If the memory alert for a Tair (Redis OSS-compatible) instance indicates high memory usage or if your application encounters out of memory (OOM) exceptions, but the performance monitoring data indicates low memory usage, you can refer to this topic to troubleshoot the issue.
Problem description
Symptom 1:
You receive a memory alert for an instance, indicating that the memory usage exceeds the threshold. For example, the average value is greater than or equal to 90% for three consecutive times. However, the monitoring page in the console shows that the memory usage is significantly lower than the threshold.
Symptom 2:
Your application encounters the command not allowed when used memory > 'maxmemory'
exception, but the monitoring page in the console shows that the memory is not fully occupied or only one data node has high memory usage.
Causes
Why is the monitored memory usage different from the reported memory usage?
If the memory usage displayed on the monitoring page is different from the memory usage in the alert information, your instance may be a cluster instance. You are checking monitoring information at the instance level instead of the data node level.
Check whether nodeId = <Instance ID>-db-<Number>
is included in the instance details in the alert information that you receive. If the preceding condition is true, only the memory usage of the data node identified by <Instance ID>-db-<Number>
exceeds the threshold.
Perform the following steps to check whether the memory usage of the data node is the same as the memory usage in the alert information:
Log on to the console and go to the Instances page. In the top navigation bar, select the region in which the instance that you want to manage resides. Then, find the instance and click the instance ID.
In the left-side navigation pane, click Performance Monitoring.
Click the Data Node tab and select the data node that corresponds to
<Instance ID>-db-<Number>
. Check whether the memory usage of the data node is the same as the memory usage in the alert information.

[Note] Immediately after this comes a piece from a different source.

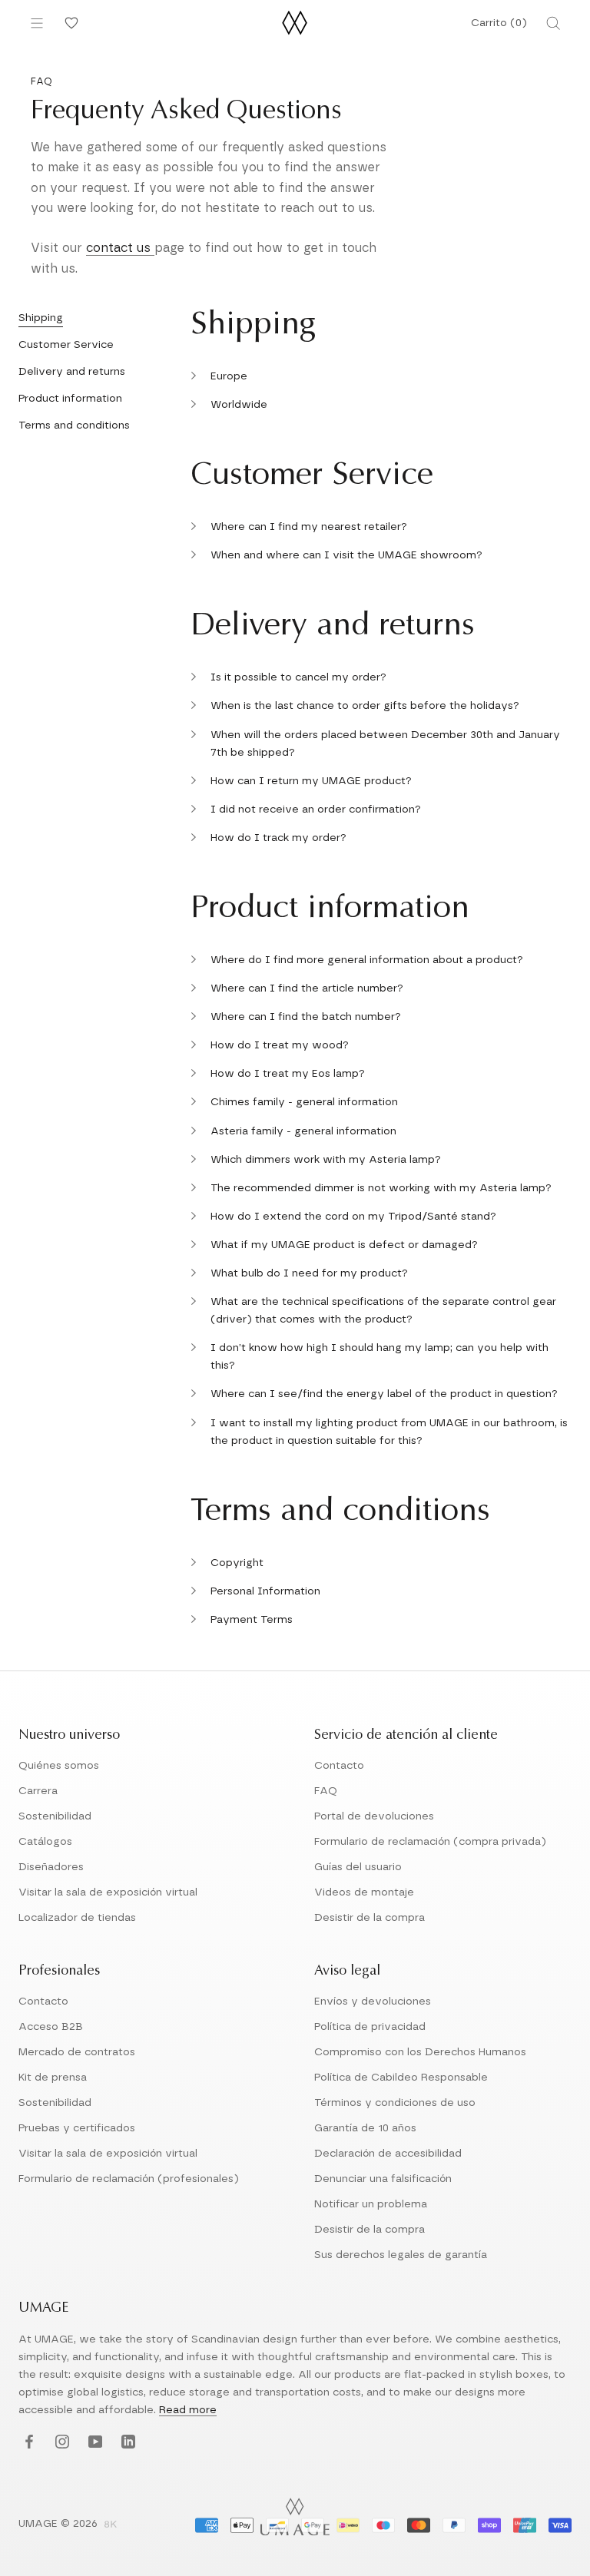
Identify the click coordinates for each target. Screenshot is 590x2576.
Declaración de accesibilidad (388, 2153)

Why is the memory usage of a data node significantly higher than the memory usage of other data nodes?
If the memory usage of one or more data nodes in a cluster instance is significantly higher compared with other data nodes, data skew may occur. You can use the instance diagnostics feature to check whether data skew occurs on the current instance.
Why does memory skew occur?
In most cases, memory skew occurs due to the following reasons:
Large keys exist.
The cluster instance uses the cyclic redundancy check (CRC) algorithm to calculate the slot to which a key belongs and writes data to the data node to which the slot belongs.
If a particular key stores a significant number of fields or fields that are large in size, the key may become excessively large and cause memory skew even if keys are evenly distributed across different data nodes.
Hash tags are used.
When you use hash tags such as
user:{1000}:name
, the instance performs CRC calculation on the string that is enclosed in the curly braces and maps keys with the same hash tag to the same slot. This way, the keys reside on the same data node. If identical hash tags are configured for a large number of keys, data may be concentrated on a single data node and cause memory skew.
Solutions
Check whether large keys exist and split the large keys
Identify large keys
You can use the offline key analysis feature to identify large keys. For more information, see Use the offline key analysis feature.
For information about how to identify large keys, see Identify and handle large keys and hotkeys.
Split large keys
For example, you can split a HASH key that contains tens of thousands of members into multiple HASH keys that have the appropriate number of members. For cluster instances, you can split large keys to balance the memory usage across multiple data shards.
Check whether hash tags are used
If hash tags are used, consider splitting a hash tag into multiple hash tags based on your business requirements. This way, data is evenly distributed across different data nodes.
Upgrade instance specifications
Upgrading the instance specifications by increasing the memory allocated to each shard can serve as a temporary solution to prevent memory skew. For more information, see Change the configurations of an instance.
The system initiates a precheck for data skew during instance specification change. If the instance type that you select cannot handle the data skew issue, the system reports an error. Select an instance type that has higher specifications and try again.
After you upgrade the instance specifications, memory usage skew may be alleviated. However, skew may also occur on bandwidth and CPU resources.